Would you show every line from the records that holds "arrow"?

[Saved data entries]
• • •

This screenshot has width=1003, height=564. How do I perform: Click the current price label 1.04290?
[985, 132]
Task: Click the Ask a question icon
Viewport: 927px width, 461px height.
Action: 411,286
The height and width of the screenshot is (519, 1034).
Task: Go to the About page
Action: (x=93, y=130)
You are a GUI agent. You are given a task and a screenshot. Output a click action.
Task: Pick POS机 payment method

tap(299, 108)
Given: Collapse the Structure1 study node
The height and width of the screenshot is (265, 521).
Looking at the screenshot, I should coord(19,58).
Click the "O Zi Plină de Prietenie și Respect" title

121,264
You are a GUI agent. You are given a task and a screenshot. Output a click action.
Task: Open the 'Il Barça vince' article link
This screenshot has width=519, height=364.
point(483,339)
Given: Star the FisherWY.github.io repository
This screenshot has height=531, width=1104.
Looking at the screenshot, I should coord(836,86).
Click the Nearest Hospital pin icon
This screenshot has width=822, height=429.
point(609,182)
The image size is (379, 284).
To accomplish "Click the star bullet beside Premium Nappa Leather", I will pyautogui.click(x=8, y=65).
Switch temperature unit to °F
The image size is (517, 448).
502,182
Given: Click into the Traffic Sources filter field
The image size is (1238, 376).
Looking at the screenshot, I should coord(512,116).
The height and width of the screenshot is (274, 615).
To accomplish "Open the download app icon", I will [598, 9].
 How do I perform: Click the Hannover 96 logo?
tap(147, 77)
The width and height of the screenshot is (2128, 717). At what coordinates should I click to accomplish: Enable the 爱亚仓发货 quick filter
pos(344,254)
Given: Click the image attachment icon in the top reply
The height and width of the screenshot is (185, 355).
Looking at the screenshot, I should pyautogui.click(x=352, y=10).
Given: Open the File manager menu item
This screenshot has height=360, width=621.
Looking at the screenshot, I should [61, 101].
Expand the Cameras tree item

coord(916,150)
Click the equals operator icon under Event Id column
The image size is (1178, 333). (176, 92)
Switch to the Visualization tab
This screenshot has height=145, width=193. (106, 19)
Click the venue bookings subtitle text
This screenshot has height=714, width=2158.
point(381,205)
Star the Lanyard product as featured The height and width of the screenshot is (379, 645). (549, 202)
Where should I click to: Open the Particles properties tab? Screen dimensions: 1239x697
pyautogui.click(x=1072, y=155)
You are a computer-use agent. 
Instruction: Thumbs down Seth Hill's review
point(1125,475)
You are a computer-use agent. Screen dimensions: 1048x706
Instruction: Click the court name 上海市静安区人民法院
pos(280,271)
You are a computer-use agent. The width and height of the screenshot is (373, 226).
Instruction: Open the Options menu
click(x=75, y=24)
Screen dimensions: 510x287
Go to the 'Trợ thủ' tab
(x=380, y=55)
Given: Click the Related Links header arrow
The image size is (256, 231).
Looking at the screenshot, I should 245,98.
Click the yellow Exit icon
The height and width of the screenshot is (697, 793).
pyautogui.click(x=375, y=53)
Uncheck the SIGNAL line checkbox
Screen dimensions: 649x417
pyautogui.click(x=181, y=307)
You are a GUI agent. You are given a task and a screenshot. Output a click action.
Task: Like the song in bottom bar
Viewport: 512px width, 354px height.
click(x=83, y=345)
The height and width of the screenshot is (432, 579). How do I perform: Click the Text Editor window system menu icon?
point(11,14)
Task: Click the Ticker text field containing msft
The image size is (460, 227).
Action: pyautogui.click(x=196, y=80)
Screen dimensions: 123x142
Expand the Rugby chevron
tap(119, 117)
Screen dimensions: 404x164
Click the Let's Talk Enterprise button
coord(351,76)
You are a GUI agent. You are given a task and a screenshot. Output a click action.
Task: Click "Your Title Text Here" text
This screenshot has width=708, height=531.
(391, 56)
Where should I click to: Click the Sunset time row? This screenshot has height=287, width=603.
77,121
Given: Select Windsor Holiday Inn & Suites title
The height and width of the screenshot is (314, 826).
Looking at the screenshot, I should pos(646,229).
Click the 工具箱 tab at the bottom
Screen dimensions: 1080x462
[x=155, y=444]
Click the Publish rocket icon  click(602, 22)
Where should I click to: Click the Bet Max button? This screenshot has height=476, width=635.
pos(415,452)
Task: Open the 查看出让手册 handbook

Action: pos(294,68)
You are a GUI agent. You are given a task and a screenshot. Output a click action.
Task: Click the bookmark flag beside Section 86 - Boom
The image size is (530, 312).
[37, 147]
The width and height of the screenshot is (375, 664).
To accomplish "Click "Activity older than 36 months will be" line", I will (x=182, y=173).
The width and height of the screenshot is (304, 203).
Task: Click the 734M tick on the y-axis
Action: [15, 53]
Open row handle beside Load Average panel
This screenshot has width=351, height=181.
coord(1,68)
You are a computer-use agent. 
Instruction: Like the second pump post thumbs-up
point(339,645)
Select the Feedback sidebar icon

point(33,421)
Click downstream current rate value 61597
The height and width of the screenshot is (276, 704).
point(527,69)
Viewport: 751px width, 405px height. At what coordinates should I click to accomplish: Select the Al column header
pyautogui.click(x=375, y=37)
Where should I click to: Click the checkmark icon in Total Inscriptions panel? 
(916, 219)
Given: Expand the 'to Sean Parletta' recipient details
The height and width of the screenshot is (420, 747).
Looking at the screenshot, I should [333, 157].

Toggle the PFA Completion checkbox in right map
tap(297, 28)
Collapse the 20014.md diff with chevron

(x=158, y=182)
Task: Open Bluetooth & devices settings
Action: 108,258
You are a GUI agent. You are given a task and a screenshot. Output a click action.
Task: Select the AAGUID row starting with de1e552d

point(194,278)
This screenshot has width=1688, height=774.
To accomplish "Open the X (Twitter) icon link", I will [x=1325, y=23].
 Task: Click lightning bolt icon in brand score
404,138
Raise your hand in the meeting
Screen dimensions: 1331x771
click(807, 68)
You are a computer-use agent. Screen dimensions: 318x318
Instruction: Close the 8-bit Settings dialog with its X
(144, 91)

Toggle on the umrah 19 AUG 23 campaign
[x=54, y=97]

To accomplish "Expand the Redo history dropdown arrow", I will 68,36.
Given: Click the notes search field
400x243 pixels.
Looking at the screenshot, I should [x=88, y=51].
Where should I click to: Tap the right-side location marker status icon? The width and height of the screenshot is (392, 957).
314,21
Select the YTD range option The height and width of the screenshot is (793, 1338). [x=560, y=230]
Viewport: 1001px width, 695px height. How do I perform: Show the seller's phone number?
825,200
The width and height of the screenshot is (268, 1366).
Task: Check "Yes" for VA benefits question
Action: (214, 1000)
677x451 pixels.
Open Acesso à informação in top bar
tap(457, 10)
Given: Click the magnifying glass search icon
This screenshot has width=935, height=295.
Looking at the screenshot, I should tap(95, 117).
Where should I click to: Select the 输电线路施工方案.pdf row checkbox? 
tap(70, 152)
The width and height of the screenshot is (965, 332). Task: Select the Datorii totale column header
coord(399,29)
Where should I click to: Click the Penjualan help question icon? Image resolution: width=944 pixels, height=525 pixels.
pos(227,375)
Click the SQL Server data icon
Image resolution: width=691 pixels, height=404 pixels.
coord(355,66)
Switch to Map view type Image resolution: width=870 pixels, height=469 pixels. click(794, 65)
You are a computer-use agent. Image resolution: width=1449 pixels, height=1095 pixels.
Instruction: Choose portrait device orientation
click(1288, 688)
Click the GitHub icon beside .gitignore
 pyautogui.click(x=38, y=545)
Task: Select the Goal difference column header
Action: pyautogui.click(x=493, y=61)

• • •

■ **Solution for this problem**:
Given: Click the Related Links header arrow
To accomplish "Expand the Redo history dropdown arrow", I will 68,36.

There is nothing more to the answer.